Toujours est-il que pour le nominatif et le génitif, la différence semble d’un point de vue auditif et articulatoire bien perceptible ; nous relèverons donc dans le corpus quel morphème est employé par quel type de participants. En ce qui concerne les formes au datif, nous devons être prudente quant à leur différence qui ne semble pas être réellement pertinente. En effet, nous avons constaté qu’à l’oral, il était fréquent que les locuteurs OCC fassent tomber le -i final de leurs pronoms, ce qui ferait que finalement, nous aboutirions aux mêmes morphèmes qu’en oriental.

Voici l’explication sous forme de formule :

si Acc OR = Dat OR,

si Dat OR = Acc OCC,

alors Acc OR = Acc OCC.

Nous venons également de voir que pour ces mêmes personnes, parfois à l’oral, le datif occidental pouvait prendre la même forme que le datif oriental.

Pour toutes ces raisons, nous ne considérerons pas ces formes de première et deuxième personnes comme distinctives aux cas datif et accusatif.

Pour les autres personnes (première et deuxième), même si la base est commune, les affixes casuels seront toujours différents lorsque l’on se retrouvera à l’ablatif (-nits vs -mɛ) ou à l’instrumental (-nov vs -mov). On établit facilement le lien avec les affixes employés pour les noms, puisqu’on en trouve des traces directement dans les affixes pronominaux : le -its de l’ablatif oriental, le -ov de l’instrumental, et un reste plus lointain du -ɛn de l’ablatif occidental (on retrouve la voyelle ouverte).

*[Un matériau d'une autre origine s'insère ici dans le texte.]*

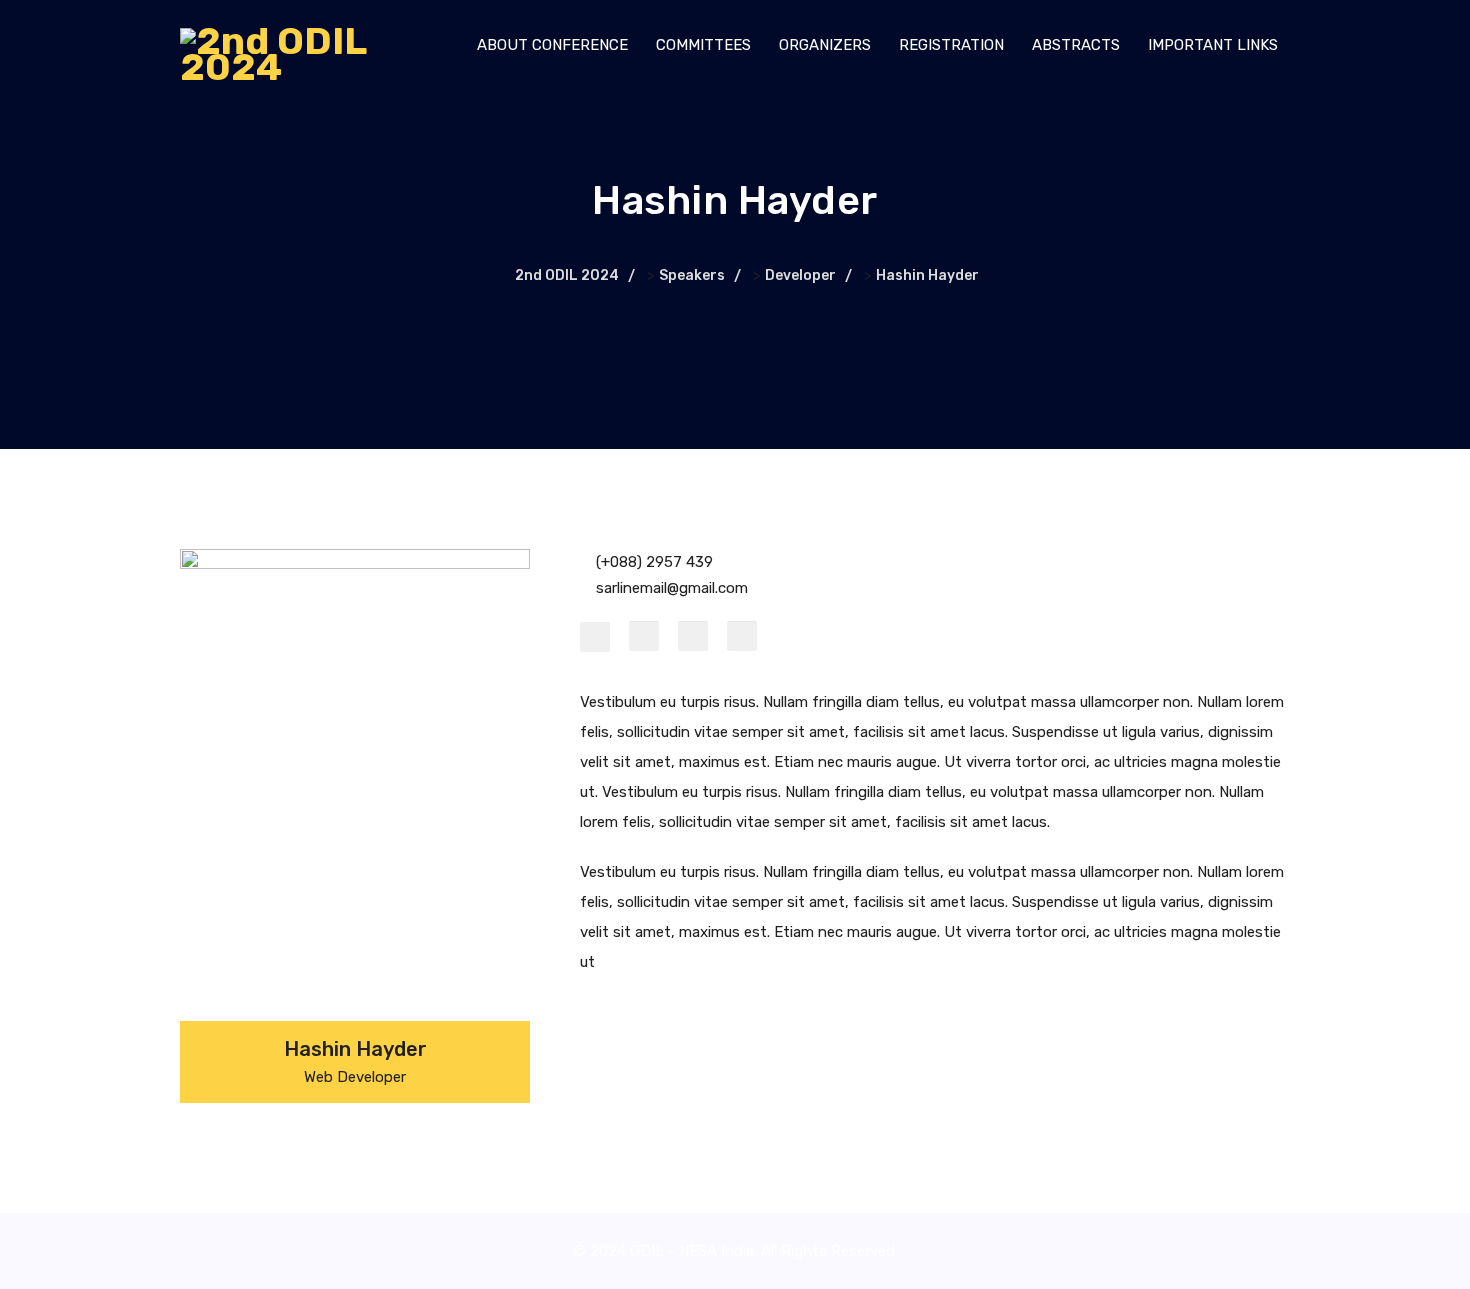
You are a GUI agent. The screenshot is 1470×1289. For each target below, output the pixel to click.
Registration (951, 45)
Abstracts (1076, 45)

Toujours est-il que ce qui distingue ces marques-là, c’est la présence d’un -n- en oriental et d’un -m- en occidental. On en a bien l’illustration pour l’instrumental. Pour les noms, nous avons exactement le même morphème d’une variante à l’autre, mais pour les pronoms, un -n- ou un -m- viennent s’intercaler entre la base et l’affixe casuel, selon qu’on s’exprime en oriental ou en occidental, et font qu’on obtient des formes finalement distinctes.

Dernière remarque à ce sujet : les pronoms à l’instrumental ne sont pas d’un usage des plus courants. Nous verrons donc si dans notre corpus, nous avons des exemples d’utilisation de ces cas-là. C’est d’ailleurs à partir de ce niveau que l’étude deviendra intéressante, puisque nous pourrons voir si les locuteurs prennent le risque d’employer des formes qui n’existent pas dans leur variante et qui sont même peu usitées par les locuteurs dialectalement opposés, dans le but de montrer un effort considérable d’adaptation dans la variante voisine.

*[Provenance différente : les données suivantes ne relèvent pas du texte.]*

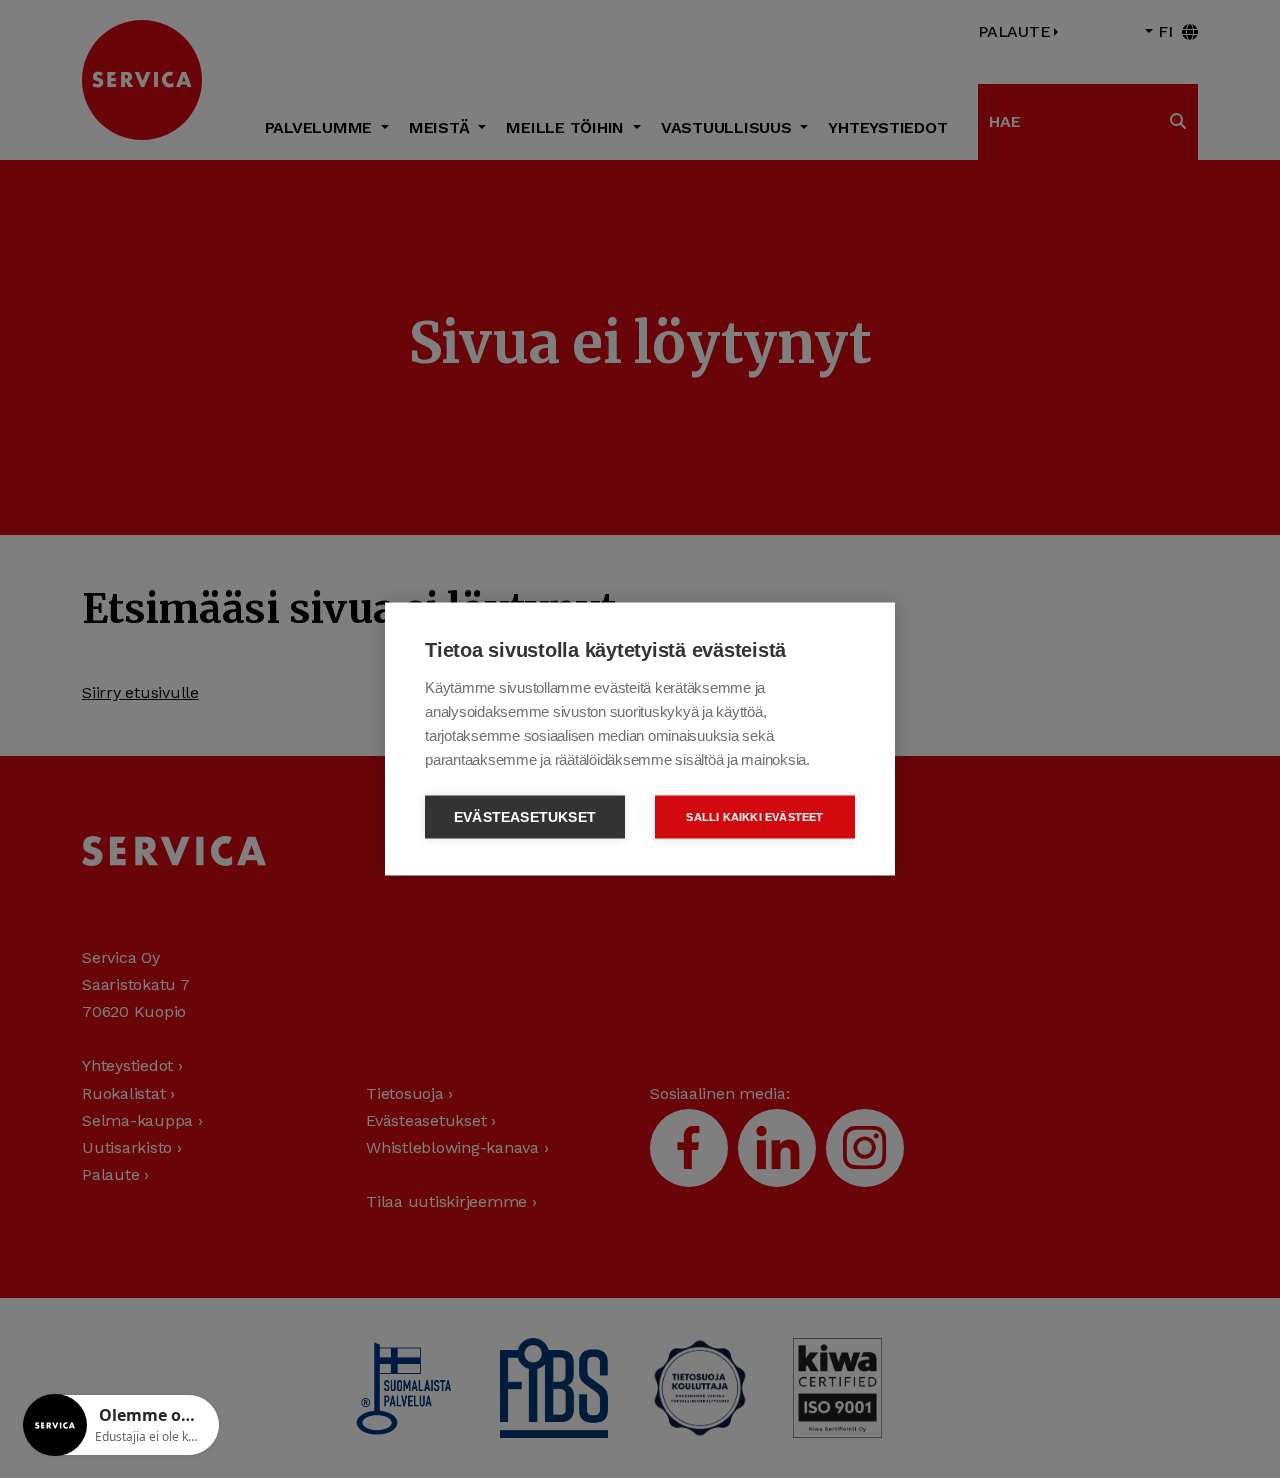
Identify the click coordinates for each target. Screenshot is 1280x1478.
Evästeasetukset (525, 817)
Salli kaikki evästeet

Là encore il faut savoir que les pronoms au locatif ne sont que très peu usités à l’oral et nous ne pensons même pas trouver d’attestations de la part des locuteurs OR dans notre corpus. En revanche, il est possible que certains participants utilisent les autres types de formes spécifiques à leur variante, mais ce qui sera par-dessus tout le plus intéressant à étudier, c’est de voir si les locuteurs qui ne possèdent pas ces formes dans leur système ont conscience de leur existence par ailleurs et arrivent malgré tout à les employer.

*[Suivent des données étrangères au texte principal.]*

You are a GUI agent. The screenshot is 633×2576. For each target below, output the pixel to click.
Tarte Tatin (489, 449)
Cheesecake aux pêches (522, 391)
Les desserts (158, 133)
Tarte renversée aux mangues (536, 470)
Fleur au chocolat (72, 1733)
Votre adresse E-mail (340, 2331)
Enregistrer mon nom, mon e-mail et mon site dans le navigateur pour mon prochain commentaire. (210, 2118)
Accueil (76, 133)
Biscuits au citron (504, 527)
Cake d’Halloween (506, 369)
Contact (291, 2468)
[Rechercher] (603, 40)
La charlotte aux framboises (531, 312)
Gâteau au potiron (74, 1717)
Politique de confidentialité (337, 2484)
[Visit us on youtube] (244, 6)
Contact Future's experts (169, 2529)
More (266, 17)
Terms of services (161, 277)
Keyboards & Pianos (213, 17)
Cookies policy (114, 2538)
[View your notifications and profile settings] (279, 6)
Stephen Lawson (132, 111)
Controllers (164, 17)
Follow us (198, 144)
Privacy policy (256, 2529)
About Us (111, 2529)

Nous venons de présenter les cinq types de nuances qui peuvent exister au sein du système pronominal entre les deux variantes d’arménien. Ainsi, si nous les plaçons, tout comme pour le système verbal, sur une échelle, nous passerons d’un extrême représenté par des formes et des sens uniques dans les deux variantes (degré 1), à un autre extrême avec des formes spécifiques, c’est-à-dire dépourvues d’équivalents dans l’autre variante (degré 5). Entre les deux, nous aurons au choix des formes similaires ou parfaitement identiques pour des sens identiques (degré 2) ou radicalement opposés (degré 3) et enfin des formes différentes pour représenter une notion unique (degré 4). Nous regarderons comment se manifestent ces différents degrés dans notre corpus.

Notes
60.

La présence d’antécédent ne sera pas nécessaire.

61.

Une autre différence entre ink et nrɑ réside dans le fait que le premier apparaît exclusivement pour représenter des animés tandis que le second peut être utilisé avec des animés et des non-animés.

62.

Qui aura recours à une construction analytique pour exprimer cette idée au pluriel.

63.

Notons que cette forme possède deux graphies différentes pour la finale [dz] : elle s’écrira ինձ en arménien oriental et ինծen arménien occidental, et aura la même prononciation.